En Europe, où la distribution est plus ancienne, nous avons affaire à de nombreuses petites structures, notamment dans le Sud, constituées de sociétés familiales finalement peu professionnelles. Au Nord, les chaînes de distribution sont plus fortes, plus importantes, avec la nécessité de couvrir leurs coûts en réalisant des chiffres d’affaires conséquents. Pour ce qui est des nouveaux marchés, l’offre est différente et se fait essentiellement dans les moles et les grands centres commerciaux.
Dans ces conditions, il serait souhaitable, en termes de marketing, à ce que les collections des Maisons horlogères tiennent davantage compte des particularismes locaux, notamment sur les marchés mûrs, via une collaboration plus étroite avec les détaillants. Sur ces marchés, il faut inévitablement s’attendre à une réduction du nombre de points de vente dans le but de rehausser la qualité de l’offre en termes de formation du personnel, de présentation des modèles et de service après vente. Dans le même ordre d’idée, les détaillants devront se concentrer sur un nombre plus restreint de marques afin d’assurer un meilleur professionnalisme. De leur côté, les Maisons vont probablement devenir plus sélectives dans leurs réseaux de points de ventes pour coller à des consommateur désireux d’être conseillés par des spécialistes, comme dans les boutiques monomarques qui vont d’ailleurs continuer à se multiplier. En un mot, de grands changements se dessinent dans les deux à trois an à venir.
En Italie, les structures de ventes sont pratiquement toutes basées sur des sociétés familiales. De plus, la crise actuelle intervient à un moment où nombreuses sont ces entités à faire face à un changement de générations. En d’autres termes, les rapports sont de plus en plus tendus entre ces petits détaillants et les grandes structures de distribution des multinationales de la branche. En parallèle, de plus en plus de marques ouvrent leurs propres boutiques, comme dernièrement Patek Philippe et Rolex Milan, alors que les points de ventes disparaissent dans les périphéries urbaines et dans les plus petites agglomérations. Sur un marché actuellement caractérisé par une baisse de la qualité de l’offre et des stocks en surabondance, c’est dire le travail qui s’annonce. Le défi consistera à vendre moins mais avec de meilleures marges et une qualité de service à la hauteur des attentes. Aujourd’hui, les consommateurs veulent des produits irréprochables en termes de qualité à des prix justifiés. Ces dernières années, les horlogers ont presque eu tendance à l’oublier.

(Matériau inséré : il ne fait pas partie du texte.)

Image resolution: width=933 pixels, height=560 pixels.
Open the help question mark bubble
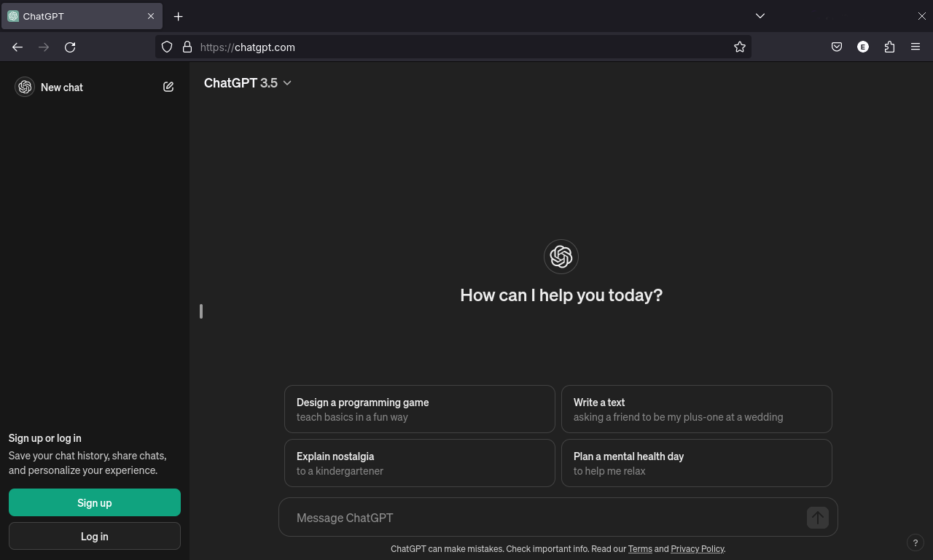coord(916,543)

Une légère lueur au bout du tunnel
Dans sa dernière Enquête sur les détaillants horlogers (11th Watch Retailers Survey) publiée en juin dernier, Goldman Sachs fait part sans surprise du sentiment le plus négatif jamais enregistré auprès des points de vente du secteur depuis la création de l’étude il y a onze ans. Les perspectives de ventes comme du trafic généré auprès de consommateurs n’ont jamais été aussi basses. Les détaillants escomptent également une baisse des prix payés à leurs fournisseurs dans le but de préserver leurs marges. Quant au processus de déstockage en cours, il y a de fortes chances qu’il se poursuive dans les mois à venir.

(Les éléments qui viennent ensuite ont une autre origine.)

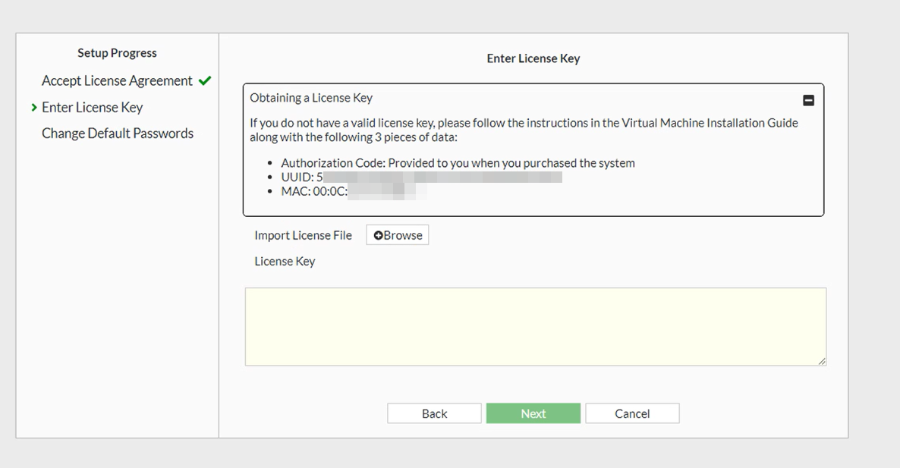Click inside the License Key text area
The image size is (900, 468).
pos(535,326)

Selon les niveaux d’inventaire relevés par la banque d’affaires, il y a néanmoins tout lieu de croire que la situation est en phase de stabilisation. En d’autres termes, si le déstockage en cours en encore susceptible de mettre la pression sur les manufactures, cette phase du cycle semble à un stade relativement avancé. Si les ventes au consommateur final devaient se stabiliser durant le deuxième semestre, les détaillants pourraient reconstituer leurs stocks plus rapidement que prévu. Pour Goldman Sachs, il est donc certes encore trop tôt pour affirmer que le rebond de l’industrie est en vue mais le potentiel de baisse ultérieure est devenu aujourd’hui relativement limité avec un profil rendement/risque sur les titres du secteur désormais plus attractif.
Toujours selon l’étude, en ces temps où les consommateurs finaux recherchent des produits pour lesquels ils en ont pour leur argent (value for money), cinq Maisons se profilent comme les marques gagnantes dans cette phase de recul, synonyme de gains de parts de marché, à savoir Breitling, Cartier, Omega, Rolex et Tag Heuer. En conclusion, la banque place les actions Bulgari (un actif stratégique unique dans l’univers du luxe), Richemont et Swatch parmi ses recommandations d’achat.